Продолжение этих позорных событий, положенных в основу вышесказанного, будет изложено далее. Мистера Томпсона там не было, и потому толпа выместила свой гнев на другом. Мистер Томпсон находился — и уже несколько дней как находился — в укрытии, предоставленном его друзьями в Бостоне, а впоследствии в Бруклине, Линне, Салеме, Филлипс-Бич и других местах, до тех пор пока его преследователи не сбились со следа и не были приняты меры для безопасного вывоза его из страны.
Примерно 20 ноября на небольшой лодке, управляемой двумя его друзьями, он был перевезен с одной из бостонских пристаней на небольшую английскую бригантину, которая по счастливой случайности была фрахтована Генри Дж. Чепменом, одним из наших старейших и лучших преданных делу аболиционизма братьев; на этом судне он был доставлен в Сент-Джон. Из этого порта он отплыл в Англию 28-го числа того же месяца. О, если бы все мои соотечественники могли прочитать письмо, которое он написал мистеру Гаррисону накануне своего отъезда! Если слова способны правдиво выразить мысли и чувства человека, то слова этого письма были написаны истинным патриотом нашей страны, подлинным филантропом, христианским героем.
АНТИРАБСКИЙ КОНФЛИКТ.
В различных частях нашей страны было немало благородных исповедников антирабского учения и самоотверженных страдальцев за это дело, не рассказать подробно о заслугах которых с моей стороны было бы величайшей несправедливостью, если бы я писал полную историю нашей затяжной борьбы за беспристрастную свободу. Но я должен ограничить себя по большей части личными воспоминаниями о выдающихся событиях и лицах, которые наиболее ярко запечатлелись в моем ограниченном поле зрения.
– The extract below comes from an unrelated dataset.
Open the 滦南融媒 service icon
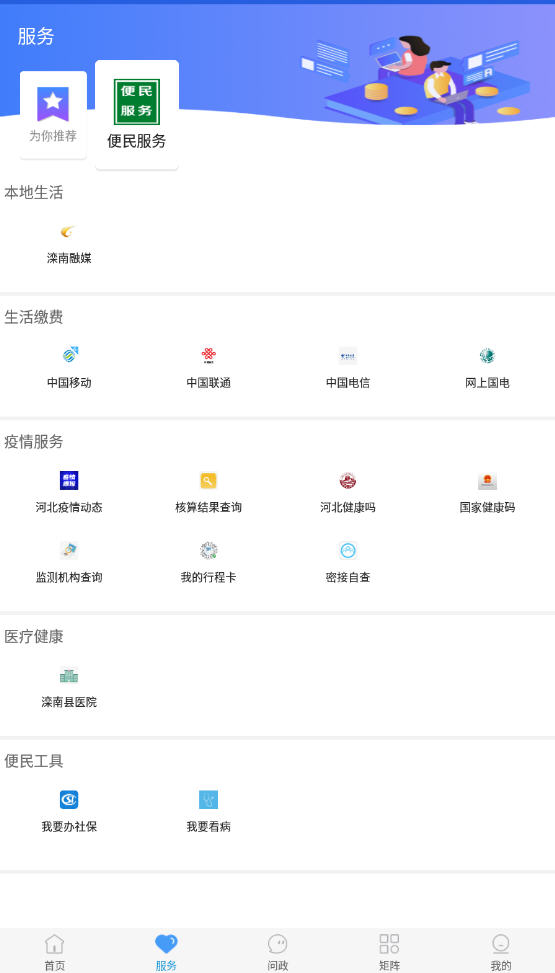 pyautogui.click(x=69, y=232)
Следует надеяться, что полная история этой второй Американской революции будет вскоре написана митером Гаррисоном — человеком, как никто другой подходящим для ее написания, за исключением того, что в своем повествовании он не отведет себе столь заметного места, какое занимал в самом начале и удерживал до тех пор, пока не было провозглашено освобождение всех рабов в наших границах. Он был корифеем нашего аболиционистского движения. Он издал первый звук, который взволновал сердце нации. Он больше кого бы то ни было исправил национальный диссонанс. И он дирижировал великой симфонией, к которой в конце концов так радостно и восторженно присоединились столь многие миллионы наших соотечественников.
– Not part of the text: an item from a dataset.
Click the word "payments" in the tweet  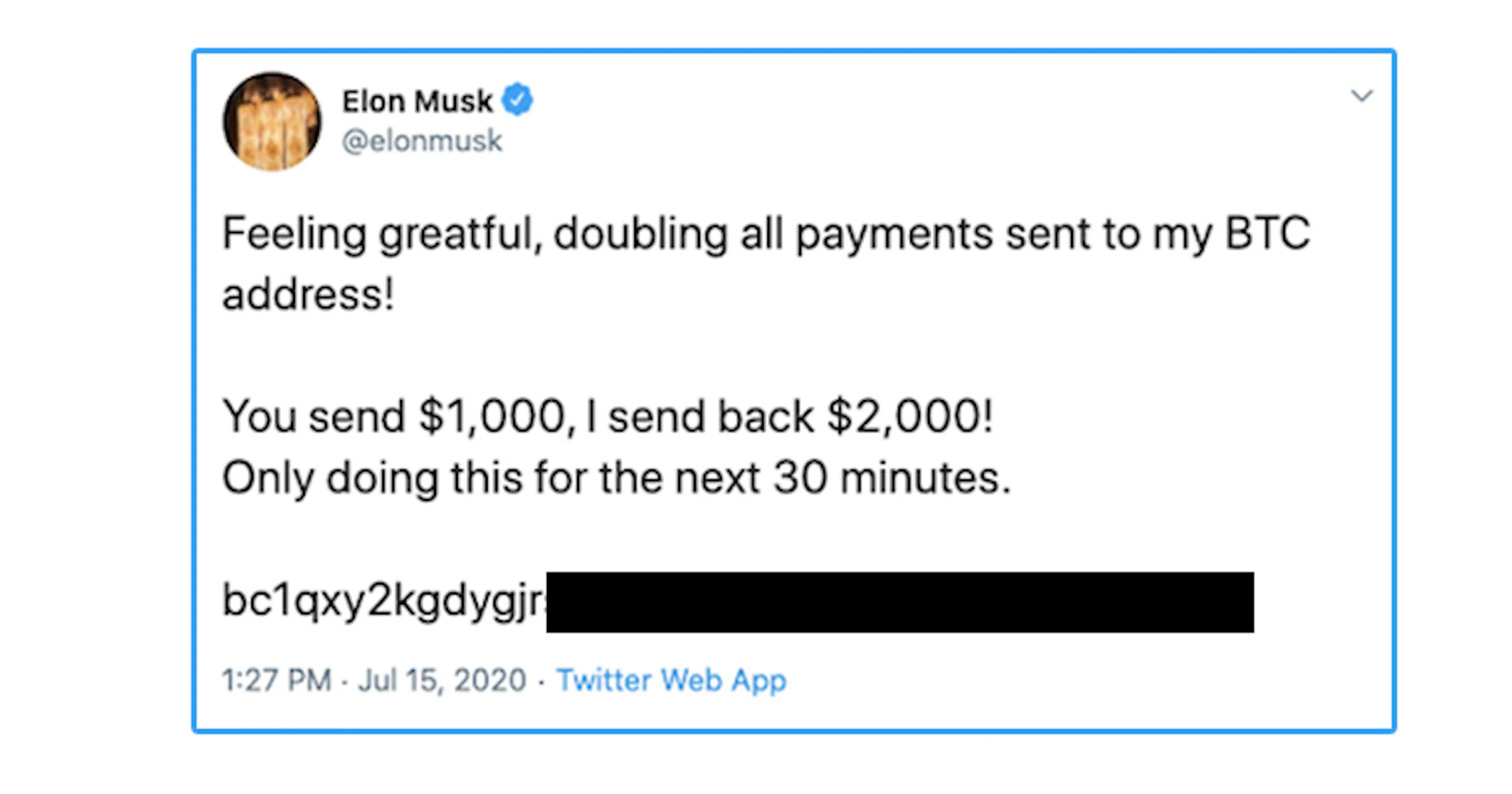click(x=894, y=234)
Но столь многие в разные периоды и самыми разными способами способствовали этому славному результату, что даже мистер Гаррисон не сможет воздать должное всем своим соратникам. Поистине, многие из них не могут быть известны ни ему, ни кому-либо другому, кроме Всеведущего. Как и в любой другой войне, исход многих сражений решался непреклонной волей и героическим самопожертвованием какого-нибудь безымянного рядового солдата, оказавшегося в эпицентре неминуемой опасности, точно так же благоприятный поворот нашему великому предприятию порой несомненно придавали несгибаемое моральное мужество и неизменная верность то одного, то другого человека, неизвестных никому, кроме Видящего тайное.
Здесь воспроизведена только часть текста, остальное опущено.